Tenía que saberlo. ¿Era hijo de mi hermano, o mío?
Belle se soltó de un tirón. Estaba claro que no se lo esperaba, y que iba a negarse, lo que me produjo una extraña satisfacción. Yo tenía razón. No había sido su primer amante, y no podía decir si el niño era mío o de Remy. ¿Por qué si no negarse a una prueba de paternidad? Podía haber estado perfectamente con los dos aquel mismo día. Otra mentira. Otra farsa.
–De acuerdo –dijo, conteniendo las lágrimas.
Qué sorpresa. Estaba claro que había decidido correr el riesgo, y yo no supe qué sentir.
–Pero quiero que se haga discretamente, y que mi hijo no lo sepa hasta que… hasta que haya tenido ocasión de prepararle –terminó, guardándose las manos en los bolsillos del pantalón y mirándome desafiante.
Aquella pose medio desafiante, medio defensiva hizo que los pechos se le marcasen debajo de la camisa y yo tuve que morderme los labios, decidido a que el inevitable golpe de endorfinas no me distrajera. Pero, a pesar de todo, me encontré perdido en aquellos ojos verdes como la hierba, igual que me ocurrió cinco años atrás.
«Maldita sea, Galanti, espabila. Es una comedianta, una cazafortunas».
–¿Y qué piensas hacer cuando tengas la prueba que necesitas?
Una pregunta tan directa me pilló desprevenido. «Es solo una farsa. Adopta ese aire inocente y cándido, pero está jugando contigo. Nadie es tan honrado. Siempre hay otras motivaciones. Una vez hayas descubierto cuál es la suya, volverás a pisar tierra firme».
Estaba claro que no tenía sentido pensar que me iba a ocultar la existencia del niño durante cinco años si aquel era un simple caso de chantaje. Pero quizás sus motivaciones fueran más sofisticadas. ¿Sería una jugada a largo plazo para conseguir más? ¿Y qué más le daba en realidad? Siempre que asumiera el control de la situación daba igual cuál fuera su motivación, porque la mía prevalecería.
–No lo sé –contesté–. No esperaba enterarme hoy de que tengo un hijo de cuatro años.
«Nunca descubras tu jugada hasta que estés preparado para enseñar las cartas».
–Cuando tenga la información, me pondré en contacto contigo.
Fuera cual fuese el resultado de la prueba, tenía la intención de reclamar al niño como Galanti, y castigarla a ella por no haberme hablado de la existencia del niño mucho antes. Además, haría que la investigaran a fondo.
¿Se estaría acostando con Renzo?
La pregunta se me formuló cuando algo completamente desconocido, visceral e indiscriminado medró en mi interior hasta el punto de que tuve que apretar los puños para contener el deseo de sujetarle las mejillas y apoderarme de aquellos labios carnosos, hundir la lengua hasta el fondo de su boca y que ella se aferrase a mí como hizo entonces, justo antes de que yo la penetrase…

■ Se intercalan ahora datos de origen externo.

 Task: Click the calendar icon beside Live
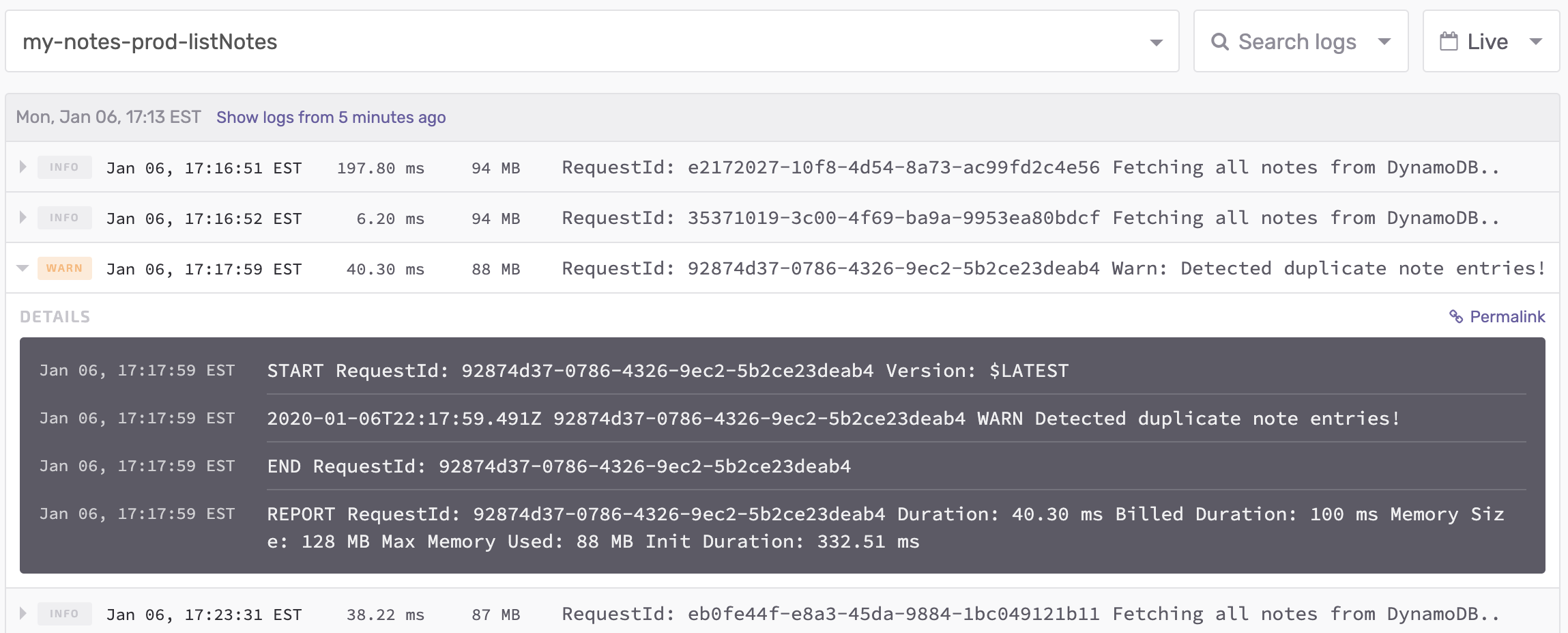tap(1449, 42)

Me guardé las manos en los bolsillos de los vaqueros, sorprendido por la dirección que habían tomado mis pensamientos.
Dios, necesitaba echar una cana al aire. La impresión de ver al niño, de volver a verla a ella, había surtido un efecto impredecible no solo en mi equilibrio emocional, sino en mi libido. Además, llevaba un tiempo monacal al que no estaba acostumbrado.
–Entiendo –dijo ella.
«No, no lo entiendes, pero lo harás».
–Adiós, Alexi –dijo–. Lo siento… siento no haberte hablado antes de Cai. No ha estado bien. Llámame cuando estés preparado.

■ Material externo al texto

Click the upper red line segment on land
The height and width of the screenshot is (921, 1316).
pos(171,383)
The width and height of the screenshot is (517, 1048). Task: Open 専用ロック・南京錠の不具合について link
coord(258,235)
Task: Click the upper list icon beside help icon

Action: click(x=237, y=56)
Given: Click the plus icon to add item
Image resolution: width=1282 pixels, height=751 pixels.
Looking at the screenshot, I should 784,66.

Y la vi desaparecer en la zona reservada a los pilotos, seguramente para recoger su mono. Yo salí al exterior y me dirigí al aparcamiento.
«Tienes que controlarte, saber exactamente lo que tienes entre manos antes de proceder», me iba diciendo, pero un millar de emociones encontradas me ardían en el estómago: dolor, añoranza, deseo, ira, confusión.
La mano me temblaba al accionar el mando a distancia del coche y cuando ya me alejaba del circuito, supe que toda mi vida había cambiado en el espacio de una tarde. Había estado huyendo de mí mismo durante cinco años, de mis pecados contra Remy, y en aquel momento, la verdad de lo que había hecho, de lo que los dos le habíamos hecho, me había avasallado en forma de un bullicioso niño y una mujer a la que nunca había podido olvidar a diferencia de otras, incluida mi propia madre, por mucho que lo había intentado.